Chilean company partners with labelling specialist Sinclair to utilise the world’s first fruit label certified for both home and industrial composting

Leading Chilean grower-exporter Copefrut has become the latest company to adopt Sinclair’s T55, the world’s first fruit label certified for both home and industrial composting as a finished product.
The companies said the collaboration reflects a shared ambition to reduce single‑use packaging waste without compromising the performance required by modern fresh produce supply chains.
Felipe Casanova, general manager of Copefrut, commented: “At Copefrut, sustainability is not an option, it is a responsibility embedded across our orchards, packing operations, and supply chain. This partnership aligns agricultural responsibility with packaging innovation, ensuring fruit is sustainable from production to point of sale”.
Copefrut will start rolling out the label in the third quarter of 2026 across apples, plums, and kiwifruit. It’s goal is to have 50 per cent of production covered by the end of this year and an adoption target of 100 per cent in 2027.
The initiative is part of Copefrut’s broader sustainability strategy, focusing on energy efficiency, water recovery, responsible resource use, and waste reduction across its operations.
“A compostable fruit label reduces the waste footprint of necessary packaging and simplifies disposal for consumers helping integrate packaging into the circular economy,” said Andres Nawrath, sales manager for the Chilean company.
Sinclair T55 is certified as a finished product to global standards (EN 13432, AS 5810, NFT 51‑800) and engineered to perform in high-speed and high-humidity packaging environments matching conventional label performance.

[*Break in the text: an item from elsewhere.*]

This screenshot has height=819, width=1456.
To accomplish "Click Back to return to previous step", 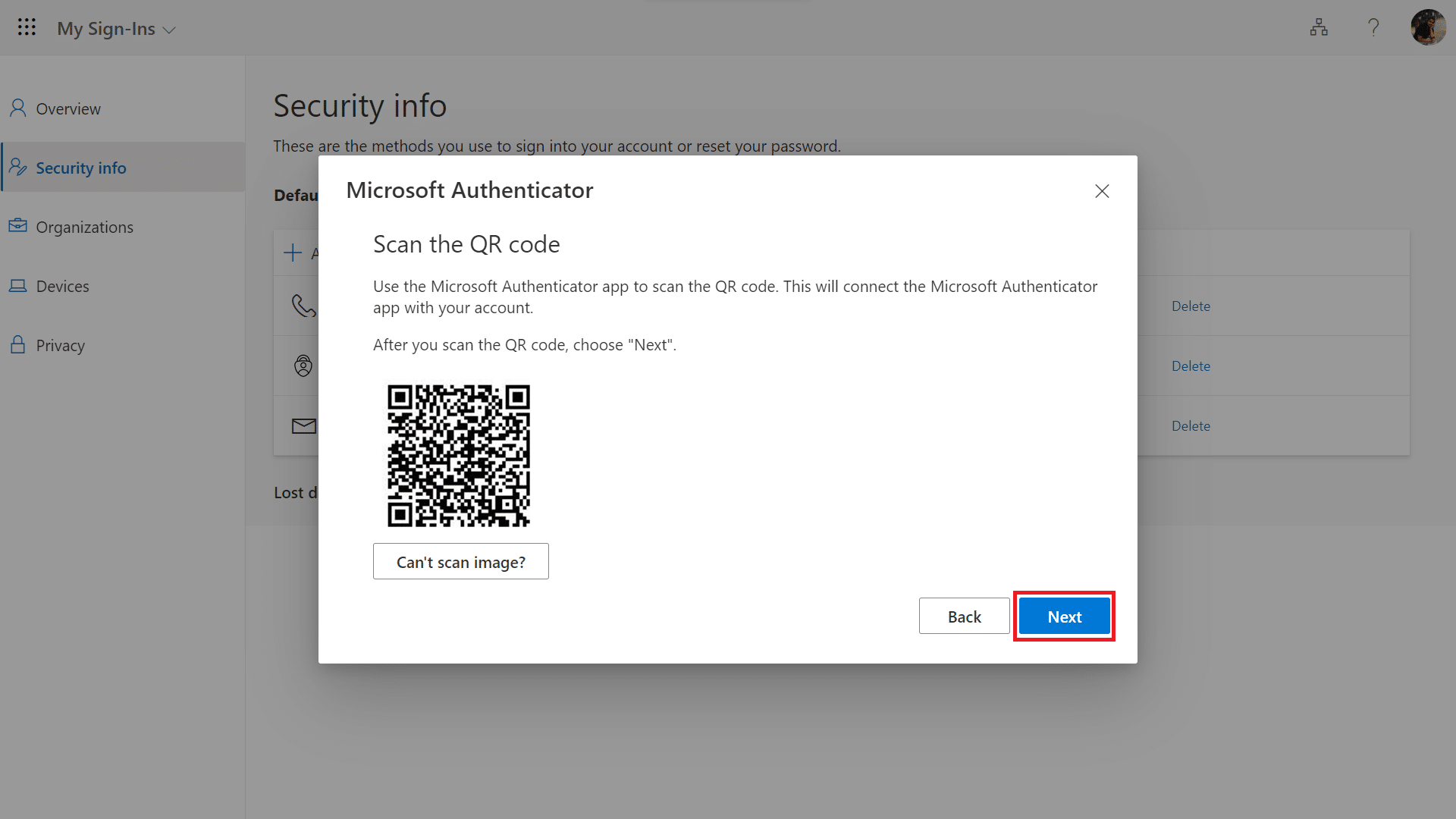I will pyautogui.click(x=964, y=616).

“At Sinclair, we believe sustainability must be proven, not promised. Partnering with growers like Copefrut shows what’s possible when innovation and responsibility come together to reduce plastic waste in a measurable way,” said Duncan Jones, senior marketing manager at Sinclair.
“Together, Copefrut and Sinclair are demonstrating that meaningful sustainability in fresh produce must be integrated, scalable, and measurable from orchard to end-of-life.”